목표 위치 기록
++++

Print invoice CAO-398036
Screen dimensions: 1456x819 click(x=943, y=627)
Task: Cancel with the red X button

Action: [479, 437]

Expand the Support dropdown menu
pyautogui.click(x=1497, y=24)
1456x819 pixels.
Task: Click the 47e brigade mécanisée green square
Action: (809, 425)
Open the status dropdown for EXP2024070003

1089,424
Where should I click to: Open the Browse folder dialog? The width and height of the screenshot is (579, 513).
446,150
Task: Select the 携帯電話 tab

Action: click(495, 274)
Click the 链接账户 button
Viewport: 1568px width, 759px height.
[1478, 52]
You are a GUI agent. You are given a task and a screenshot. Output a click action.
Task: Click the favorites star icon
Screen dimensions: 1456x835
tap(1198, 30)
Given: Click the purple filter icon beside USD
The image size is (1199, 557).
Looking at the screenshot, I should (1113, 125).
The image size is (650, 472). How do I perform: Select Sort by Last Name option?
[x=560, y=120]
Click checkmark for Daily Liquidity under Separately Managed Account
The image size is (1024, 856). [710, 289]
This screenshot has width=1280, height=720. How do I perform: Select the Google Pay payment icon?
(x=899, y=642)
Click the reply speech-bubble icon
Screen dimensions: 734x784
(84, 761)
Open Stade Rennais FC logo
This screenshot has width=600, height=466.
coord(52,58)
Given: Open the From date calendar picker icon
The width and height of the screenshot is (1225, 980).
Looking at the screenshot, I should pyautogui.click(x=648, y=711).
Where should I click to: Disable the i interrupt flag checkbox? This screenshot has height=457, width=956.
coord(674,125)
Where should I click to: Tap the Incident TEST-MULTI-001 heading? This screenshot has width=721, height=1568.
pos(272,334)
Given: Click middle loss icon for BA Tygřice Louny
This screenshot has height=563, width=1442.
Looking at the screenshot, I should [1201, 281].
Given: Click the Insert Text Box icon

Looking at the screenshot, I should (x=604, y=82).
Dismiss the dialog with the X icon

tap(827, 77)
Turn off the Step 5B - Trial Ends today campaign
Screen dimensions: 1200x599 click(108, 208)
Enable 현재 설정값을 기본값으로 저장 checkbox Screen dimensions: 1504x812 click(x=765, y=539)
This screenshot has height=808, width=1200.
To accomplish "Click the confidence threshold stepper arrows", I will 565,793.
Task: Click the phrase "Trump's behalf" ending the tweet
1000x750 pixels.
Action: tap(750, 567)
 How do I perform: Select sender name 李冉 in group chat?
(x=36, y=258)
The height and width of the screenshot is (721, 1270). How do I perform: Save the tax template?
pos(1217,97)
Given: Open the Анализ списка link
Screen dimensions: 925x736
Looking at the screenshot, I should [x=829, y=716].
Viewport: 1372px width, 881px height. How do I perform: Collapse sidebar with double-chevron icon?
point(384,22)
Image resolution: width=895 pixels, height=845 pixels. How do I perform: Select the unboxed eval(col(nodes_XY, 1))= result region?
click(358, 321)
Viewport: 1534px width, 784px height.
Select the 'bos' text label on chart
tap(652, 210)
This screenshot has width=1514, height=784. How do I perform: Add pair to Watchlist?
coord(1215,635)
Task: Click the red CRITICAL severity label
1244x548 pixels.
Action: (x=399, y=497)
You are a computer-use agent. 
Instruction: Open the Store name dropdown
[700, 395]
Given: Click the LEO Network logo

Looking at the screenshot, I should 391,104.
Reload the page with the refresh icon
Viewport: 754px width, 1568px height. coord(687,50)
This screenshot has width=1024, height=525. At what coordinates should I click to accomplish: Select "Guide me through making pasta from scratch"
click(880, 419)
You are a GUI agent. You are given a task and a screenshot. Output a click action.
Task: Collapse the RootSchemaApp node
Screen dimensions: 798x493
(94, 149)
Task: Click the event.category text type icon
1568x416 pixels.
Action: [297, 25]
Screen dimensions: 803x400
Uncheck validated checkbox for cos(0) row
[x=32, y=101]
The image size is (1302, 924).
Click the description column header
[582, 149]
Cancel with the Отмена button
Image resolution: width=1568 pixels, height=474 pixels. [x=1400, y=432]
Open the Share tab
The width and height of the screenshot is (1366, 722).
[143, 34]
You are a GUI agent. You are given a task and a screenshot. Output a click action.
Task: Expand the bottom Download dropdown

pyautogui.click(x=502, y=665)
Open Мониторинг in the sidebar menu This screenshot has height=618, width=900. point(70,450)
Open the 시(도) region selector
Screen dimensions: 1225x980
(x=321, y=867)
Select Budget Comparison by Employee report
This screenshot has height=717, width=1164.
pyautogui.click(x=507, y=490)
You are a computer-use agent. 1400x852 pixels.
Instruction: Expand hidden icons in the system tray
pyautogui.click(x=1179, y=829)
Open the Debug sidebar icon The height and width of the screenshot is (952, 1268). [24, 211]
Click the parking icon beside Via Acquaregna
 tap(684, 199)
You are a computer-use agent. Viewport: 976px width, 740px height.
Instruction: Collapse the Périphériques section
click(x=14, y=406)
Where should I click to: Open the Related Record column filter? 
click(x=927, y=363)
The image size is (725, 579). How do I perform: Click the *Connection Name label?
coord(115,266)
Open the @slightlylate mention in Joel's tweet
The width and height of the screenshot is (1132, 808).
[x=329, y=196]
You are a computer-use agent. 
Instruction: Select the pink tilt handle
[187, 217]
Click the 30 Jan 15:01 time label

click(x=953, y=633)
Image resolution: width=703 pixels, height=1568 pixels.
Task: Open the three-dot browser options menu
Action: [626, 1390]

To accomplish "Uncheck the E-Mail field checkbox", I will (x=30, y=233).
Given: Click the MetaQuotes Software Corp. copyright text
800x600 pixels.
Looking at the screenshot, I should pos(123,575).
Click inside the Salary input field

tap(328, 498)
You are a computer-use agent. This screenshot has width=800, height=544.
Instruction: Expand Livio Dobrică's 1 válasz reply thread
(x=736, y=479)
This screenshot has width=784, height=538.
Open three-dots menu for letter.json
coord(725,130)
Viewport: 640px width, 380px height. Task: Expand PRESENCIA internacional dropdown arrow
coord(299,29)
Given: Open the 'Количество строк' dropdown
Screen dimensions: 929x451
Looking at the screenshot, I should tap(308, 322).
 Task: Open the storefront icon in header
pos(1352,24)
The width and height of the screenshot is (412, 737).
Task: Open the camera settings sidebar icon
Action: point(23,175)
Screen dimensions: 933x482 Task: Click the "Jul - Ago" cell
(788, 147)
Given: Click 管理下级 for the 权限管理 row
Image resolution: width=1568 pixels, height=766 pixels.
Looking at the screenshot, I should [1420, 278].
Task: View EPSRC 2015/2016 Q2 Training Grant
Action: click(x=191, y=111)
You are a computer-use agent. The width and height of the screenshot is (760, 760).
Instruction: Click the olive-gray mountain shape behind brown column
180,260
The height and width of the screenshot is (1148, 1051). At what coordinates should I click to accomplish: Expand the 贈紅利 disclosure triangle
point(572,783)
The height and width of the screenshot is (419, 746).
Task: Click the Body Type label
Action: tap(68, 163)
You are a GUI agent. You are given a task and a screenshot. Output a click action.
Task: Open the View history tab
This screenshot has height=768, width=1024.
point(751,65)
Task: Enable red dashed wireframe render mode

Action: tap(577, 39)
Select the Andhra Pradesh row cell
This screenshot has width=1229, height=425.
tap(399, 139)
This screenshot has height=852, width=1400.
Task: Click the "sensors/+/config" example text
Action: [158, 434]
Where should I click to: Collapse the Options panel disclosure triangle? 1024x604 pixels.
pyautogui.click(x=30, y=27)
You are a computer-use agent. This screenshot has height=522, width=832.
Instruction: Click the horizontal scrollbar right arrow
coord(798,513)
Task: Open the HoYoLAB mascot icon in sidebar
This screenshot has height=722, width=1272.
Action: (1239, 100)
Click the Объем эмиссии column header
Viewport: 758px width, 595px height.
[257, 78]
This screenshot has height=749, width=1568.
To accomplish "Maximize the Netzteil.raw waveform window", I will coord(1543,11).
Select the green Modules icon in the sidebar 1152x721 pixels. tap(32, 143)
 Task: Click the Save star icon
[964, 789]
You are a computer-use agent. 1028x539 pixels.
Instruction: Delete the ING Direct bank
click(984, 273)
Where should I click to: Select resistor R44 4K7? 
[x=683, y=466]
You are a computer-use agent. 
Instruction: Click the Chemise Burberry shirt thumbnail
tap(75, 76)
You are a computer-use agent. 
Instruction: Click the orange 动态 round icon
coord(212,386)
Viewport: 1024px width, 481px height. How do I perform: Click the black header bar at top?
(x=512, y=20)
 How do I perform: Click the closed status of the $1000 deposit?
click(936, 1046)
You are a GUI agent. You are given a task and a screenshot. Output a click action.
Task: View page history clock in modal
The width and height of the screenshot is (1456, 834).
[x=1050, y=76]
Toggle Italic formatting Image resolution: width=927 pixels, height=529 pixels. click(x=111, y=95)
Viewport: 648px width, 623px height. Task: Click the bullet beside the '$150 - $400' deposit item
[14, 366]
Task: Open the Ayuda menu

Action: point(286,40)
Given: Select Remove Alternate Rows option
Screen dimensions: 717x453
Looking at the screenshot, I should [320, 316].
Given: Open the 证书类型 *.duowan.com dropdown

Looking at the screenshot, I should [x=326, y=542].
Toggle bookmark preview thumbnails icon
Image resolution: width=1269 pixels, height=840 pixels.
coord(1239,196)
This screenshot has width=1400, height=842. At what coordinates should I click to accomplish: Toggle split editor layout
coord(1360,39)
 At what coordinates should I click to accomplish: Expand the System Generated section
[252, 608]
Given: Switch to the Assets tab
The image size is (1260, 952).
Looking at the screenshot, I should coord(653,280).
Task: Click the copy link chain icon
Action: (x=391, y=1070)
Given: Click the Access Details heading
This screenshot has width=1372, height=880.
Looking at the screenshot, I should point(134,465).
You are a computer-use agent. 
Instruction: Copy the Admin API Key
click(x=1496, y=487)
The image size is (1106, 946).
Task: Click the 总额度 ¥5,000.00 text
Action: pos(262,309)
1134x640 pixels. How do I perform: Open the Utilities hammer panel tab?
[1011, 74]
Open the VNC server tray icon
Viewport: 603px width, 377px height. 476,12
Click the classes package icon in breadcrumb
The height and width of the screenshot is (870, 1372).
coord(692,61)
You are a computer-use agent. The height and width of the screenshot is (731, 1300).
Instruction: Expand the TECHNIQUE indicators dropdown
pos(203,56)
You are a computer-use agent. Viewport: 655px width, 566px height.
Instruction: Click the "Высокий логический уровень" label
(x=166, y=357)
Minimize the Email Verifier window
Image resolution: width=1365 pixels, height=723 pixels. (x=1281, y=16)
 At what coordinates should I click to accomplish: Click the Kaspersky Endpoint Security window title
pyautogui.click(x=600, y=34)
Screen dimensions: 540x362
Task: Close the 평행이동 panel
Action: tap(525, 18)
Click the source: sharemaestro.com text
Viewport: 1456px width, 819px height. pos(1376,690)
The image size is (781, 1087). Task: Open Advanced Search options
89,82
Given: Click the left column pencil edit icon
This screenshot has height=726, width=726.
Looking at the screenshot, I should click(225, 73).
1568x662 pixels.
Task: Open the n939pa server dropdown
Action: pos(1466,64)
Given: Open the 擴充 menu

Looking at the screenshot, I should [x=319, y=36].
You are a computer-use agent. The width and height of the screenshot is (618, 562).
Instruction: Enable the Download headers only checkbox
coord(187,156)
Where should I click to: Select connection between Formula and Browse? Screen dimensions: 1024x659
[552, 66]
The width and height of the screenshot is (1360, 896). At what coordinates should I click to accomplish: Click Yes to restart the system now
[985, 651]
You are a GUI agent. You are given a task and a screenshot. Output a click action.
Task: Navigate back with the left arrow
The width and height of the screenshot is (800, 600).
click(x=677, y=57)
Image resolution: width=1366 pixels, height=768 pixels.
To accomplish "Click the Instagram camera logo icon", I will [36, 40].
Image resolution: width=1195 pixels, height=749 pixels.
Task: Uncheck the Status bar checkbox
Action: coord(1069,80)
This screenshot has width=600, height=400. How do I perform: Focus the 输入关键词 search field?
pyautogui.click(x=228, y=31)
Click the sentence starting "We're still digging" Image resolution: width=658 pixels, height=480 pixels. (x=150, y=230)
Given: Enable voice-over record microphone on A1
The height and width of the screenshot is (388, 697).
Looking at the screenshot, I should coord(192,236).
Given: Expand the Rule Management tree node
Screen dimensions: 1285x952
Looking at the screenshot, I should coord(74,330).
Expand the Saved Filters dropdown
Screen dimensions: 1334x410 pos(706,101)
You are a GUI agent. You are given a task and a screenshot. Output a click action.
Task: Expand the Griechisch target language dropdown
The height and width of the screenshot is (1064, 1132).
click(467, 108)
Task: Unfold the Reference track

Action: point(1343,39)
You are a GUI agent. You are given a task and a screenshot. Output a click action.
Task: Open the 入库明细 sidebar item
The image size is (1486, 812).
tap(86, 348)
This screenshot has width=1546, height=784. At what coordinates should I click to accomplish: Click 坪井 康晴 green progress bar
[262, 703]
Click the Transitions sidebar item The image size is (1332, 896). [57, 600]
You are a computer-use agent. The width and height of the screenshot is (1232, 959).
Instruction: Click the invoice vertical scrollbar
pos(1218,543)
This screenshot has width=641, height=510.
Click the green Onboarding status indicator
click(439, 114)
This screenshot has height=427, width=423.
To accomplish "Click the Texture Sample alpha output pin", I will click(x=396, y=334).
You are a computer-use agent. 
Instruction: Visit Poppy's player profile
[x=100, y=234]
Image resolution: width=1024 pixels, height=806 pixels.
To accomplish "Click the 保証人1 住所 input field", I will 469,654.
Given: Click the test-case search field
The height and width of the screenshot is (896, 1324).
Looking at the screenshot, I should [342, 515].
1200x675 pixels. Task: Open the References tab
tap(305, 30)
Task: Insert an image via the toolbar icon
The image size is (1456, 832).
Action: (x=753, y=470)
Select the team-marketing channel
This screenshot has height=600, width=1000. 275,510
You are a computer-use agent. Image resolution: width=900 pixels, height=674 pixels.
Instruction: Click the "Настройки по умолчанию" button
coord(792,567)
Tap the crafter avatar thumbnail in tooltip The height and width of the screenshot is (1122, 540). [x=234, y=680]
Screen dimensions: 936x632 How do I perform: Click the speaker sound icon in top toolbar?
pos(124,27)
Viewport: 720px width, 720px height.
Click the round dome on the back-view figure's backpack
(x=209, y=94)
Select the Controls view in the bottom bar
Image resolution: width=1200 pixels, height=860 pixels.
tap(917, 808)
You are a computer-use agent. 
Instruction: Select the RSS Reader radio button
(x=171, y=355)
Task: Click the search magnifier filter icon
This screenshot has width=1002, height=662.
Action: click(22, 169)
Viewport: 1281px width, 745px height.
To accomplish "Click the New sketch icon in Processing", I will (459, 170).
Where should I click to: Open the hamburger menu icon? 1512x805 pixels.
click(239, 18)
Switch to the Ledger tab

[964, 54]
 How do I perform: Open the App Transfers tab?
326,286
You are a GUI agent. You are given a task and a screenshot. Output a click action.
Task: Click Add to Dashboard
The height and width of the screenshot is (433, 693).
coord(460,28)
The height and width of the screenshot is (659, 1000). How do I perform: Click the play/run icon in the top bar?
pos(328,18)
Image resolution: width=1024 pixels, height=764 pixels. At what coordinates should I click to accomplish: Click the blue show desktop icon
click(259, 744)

++++

◆ **할 일**:
위 항목에서 "Given: Open the From"이 들어 있는 줄부터 "Looking at the screenshot, I should 391,104."가 들어 있는 줄까지, 양 끝 줄을 포함해 한 글자도 바꾸지 말고 옮겨 적어 주세요.

◆ **작업 결과**:
Given: Open the From date calendar picker icon
The width and height of the screenshot is (1225, 980).
Looking at the screenshot, I should pyautogui.click(x=648, y=711).
Where should I click to: Disable the i interrupt flag checkbox? This screenshot has height=457, width=956.
coord(674,125)
Where should I click to: Tap the Incident TEST-MULTI-001 heading? This screenshot has width=721, height=1568.
pos(272,334)
Given: Click middle loss icon for BA Tygřice Louny
This screenshot has height=563, width=1442.
Looking at the screenshot, I should [1201, 281].
Given: Click the Insert Text Box icon

Looking at the screenshot, I should (x=604, y=82).
Dismiss the dialog with the X icon

tap(827, 77)
Turn off the Step 5B - Trial Ends today campaign
Screen dimensions: 1200x599 click(108, 208)
Enable 현재 설정값을 기본값으로 저장 checkbox Screen dimensions: 1504x812 click(x=765, y=539)
This screenshot has height=808, width=1200.
To accomplish "Click the confidence threshold stepper arrows", I will 565,793.
Task: Click the phrase "Trump's behalf" ending the tweet
1000x750 pixels.
Action: tap(750, 567)
 How do I perform: Select sender name 李冉 in group chat?
(x=36, y=258)
The height and width of the screenshot is (721, 1270). How do I perform: Save the tax template?
pos(1217,97)
Given: Open the Анализ списка link
Screen dimensions: 925x736
Looking at the screenshot, I should [x=829, y=716].
Viewport: 1372px width, 881px height. How do I perform: Collapse sidebar with double-chevron icon?
point(384,22)
Image resolution: width=895 pixels, height=845 pixels. How do I perform: Select the unboxed eval(col(nodes_XY, 1))= result region?
click(358, 321)
Viewport: 1534px width, 784px height.
Select the 'bos' text label on chart
tap(652, 210)
This screenshot has width=1514, height=784. How do I perform: Add pair to Watchlist?
coord(1215,635)
Task: Click the red CRITICAL severity label
1244x548 pixels.
Action: (x=399, y=497)
You are a computer-use agent. 
Instruction: Open the Store name dropdown
[700, 395]
Given: Click the LEO Network logo

Looking at the screenshot, I should 391,104.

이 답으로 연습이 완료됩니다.